> [What to do] Go through each line of the records below and count those with the word "heading"; give only the total.

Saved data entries
========================
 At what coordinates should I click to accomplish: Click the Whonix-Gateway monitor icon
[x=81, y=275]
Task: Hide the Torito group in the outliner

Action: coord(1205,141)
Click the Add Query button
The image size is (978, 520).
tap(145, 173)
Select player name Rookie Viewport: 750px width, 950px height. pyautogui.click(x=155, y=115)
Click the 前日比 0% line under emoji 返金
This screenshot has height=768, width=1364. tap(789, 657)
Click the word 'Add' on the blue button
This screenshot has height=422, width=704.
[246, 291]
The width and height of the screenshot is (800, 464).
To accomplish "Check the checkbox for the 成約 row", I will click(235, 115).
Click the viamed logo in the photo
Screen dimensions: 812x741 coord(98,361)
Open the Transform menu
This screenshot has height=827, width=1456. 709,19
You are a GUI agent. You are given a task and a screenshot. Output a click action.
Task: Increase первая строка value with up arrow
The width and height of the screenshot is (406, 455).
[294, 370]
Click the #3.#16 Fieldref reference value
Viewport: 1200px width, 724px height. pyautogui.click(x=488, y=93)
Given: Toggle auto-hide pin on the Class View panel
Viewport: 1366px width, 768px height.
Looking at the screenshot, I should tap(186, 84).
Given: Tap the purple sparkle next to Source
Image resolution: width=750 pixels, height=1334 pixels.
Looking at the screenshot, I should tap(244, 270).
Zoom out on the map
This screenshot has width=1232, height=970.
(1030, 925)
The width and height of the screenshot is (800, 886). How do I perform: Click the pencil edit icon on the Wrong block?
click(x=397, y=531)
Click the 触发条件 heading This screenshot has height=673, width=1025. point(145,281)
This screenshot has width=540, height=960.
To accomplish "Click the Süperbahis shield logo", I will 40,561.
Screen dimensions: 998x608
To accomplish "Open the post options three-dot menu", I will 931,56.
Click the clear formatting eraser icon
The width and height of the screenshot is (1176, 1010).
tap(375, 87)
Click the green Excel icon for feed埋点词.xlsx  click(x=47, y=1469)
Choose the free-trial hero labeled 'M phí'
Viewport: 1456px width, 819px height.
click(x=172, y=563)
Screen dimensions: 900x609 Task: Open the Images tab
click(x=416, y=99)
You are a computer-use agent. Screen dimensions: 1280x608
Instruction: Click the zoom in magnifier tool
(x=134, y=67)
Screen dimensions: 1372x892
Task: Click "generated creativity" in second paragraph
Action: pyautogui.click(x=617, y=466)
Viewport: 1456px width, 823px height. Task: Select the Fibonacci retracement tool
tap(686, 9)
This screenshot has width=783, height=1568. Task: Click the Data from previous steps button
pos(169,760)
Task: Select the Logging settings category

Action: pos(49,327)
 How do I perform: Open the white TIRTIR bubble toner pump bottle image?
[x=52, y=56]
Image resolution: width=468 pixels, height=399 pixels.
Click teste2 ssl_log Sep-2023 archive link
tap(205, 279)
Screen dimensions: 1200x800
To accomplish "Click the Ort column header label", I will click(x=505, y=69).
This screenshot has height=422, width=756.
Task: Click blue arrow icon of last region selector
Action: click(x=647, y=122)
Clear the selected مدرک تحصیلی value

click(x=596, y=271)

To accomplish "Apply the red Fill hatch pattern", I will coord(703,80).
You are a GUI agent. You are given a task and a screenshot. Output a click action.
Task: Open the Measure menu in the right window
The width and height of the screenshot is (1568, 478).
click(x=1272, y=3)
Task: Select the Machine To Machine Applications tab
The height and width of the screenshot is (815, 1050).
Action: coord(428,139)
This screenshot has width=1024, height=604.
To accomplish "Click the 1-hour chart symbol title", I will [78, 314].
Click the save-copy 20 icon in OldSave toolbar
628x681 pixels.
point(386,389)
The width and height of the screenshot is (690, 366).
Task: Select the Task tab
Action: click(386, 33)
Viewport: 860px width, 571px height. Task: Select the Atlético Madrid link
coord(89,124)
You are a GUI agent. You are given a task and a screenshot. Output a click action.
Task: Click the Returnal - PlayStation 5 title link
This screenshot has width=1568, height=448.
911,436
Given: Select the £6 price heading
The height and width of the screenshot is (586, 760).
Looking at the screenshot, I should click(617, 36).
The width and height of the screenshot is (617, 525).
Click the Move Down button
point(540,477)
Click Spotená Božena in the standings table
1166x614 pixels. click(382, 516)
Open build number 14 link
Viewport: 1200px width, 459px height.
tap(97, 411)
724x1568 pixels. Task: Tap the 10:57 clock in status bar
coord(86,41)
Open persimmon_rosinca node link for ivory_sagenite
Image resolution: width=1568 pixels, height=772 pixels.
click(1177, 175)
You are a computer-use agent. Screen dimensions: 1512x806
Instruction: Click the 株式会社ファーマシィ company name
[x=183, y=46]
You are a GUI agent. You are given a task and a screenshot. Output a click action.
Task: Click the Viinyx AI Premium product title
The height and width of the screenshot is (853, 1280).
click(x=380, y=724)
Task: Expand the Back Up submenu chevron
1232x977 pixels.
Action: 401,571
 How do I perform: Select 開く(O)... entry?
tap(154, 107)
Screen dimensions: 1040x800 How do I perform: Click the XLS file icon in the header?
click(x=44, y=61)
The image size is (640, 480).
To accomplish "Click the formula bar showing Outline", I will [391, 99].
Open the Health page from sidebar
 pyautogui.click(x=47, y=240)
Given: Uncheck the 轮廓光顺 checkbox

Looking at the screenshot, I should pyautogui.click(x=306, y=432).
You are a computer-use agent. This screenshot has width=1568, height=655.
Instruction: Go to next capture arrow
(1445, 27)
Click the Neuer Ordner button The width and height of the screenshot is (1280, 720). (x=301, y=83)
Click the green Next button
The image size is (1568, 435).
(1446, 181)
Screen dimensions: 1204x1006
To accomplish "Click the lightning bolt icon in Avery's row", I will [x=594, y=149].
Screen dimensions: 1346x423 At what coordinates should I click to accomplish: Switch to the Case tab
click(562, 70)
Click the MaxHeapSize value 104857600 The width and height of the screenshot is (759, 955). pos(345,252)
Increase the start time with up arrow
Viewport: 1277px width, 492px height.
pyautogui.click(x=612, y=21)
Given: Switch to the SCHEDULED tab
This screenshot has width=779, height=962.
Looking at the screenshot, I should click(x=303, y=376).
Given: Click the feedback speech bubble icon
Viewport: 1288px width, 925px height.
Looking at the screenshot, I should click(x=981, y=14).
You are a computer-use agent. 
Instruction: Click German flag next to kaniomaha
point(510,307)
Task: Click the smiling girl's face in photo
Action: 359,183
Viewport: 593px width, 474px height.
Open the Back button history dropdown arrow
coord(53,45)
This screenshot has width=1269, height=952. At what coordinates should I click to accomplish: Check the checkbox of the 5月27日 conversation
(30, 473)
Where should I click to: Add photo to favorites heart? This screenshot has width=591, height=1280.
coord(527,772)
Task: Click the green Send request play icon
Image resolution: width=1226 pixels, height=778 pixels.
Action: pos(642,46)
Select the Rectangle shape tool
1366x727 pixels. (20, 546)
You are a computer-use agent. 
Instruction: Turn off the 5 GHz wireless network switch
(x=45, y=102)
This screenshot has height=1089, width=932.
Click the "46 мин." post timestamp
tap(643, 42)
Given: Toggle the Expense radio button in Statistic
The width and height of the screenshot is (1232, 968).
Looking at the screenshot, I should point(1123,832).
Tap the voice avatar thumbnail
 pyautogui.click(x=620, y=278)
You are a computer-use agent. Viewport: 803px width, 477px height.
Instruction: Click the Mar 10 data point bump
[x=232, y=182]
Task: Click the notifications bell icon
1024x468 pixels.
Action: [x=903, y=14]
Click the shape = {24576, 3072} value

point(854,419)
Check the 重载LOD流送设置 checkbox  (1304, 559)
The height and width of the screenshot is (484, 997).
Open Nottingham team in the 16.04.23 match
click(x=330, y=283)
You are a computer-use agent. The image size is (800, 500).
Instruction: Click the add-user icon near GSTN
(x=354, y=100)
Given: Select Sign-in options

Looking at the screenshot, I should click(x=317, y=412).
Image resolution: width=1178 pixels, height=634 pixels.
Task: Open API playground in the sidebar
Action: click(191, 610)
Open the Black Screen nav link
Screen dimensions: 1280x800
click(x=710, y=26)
========================
> [Solution] 2